*Exercise description*
Print out every record exactly as it appears.

(Records drawn from a dataset)

== == ==

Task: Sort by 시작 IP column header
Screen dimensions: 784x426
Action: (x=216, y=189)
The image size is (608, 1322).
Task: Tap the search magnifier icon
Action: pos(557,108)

== == ==

*Response box*
Task: Sort by 시작 IP column header
Screen dimensions: 784x426
Action: (x=216, y=189)
The image size is (608, 1322).
Task: Tap the search magnifier icon
Action: pos(557,108)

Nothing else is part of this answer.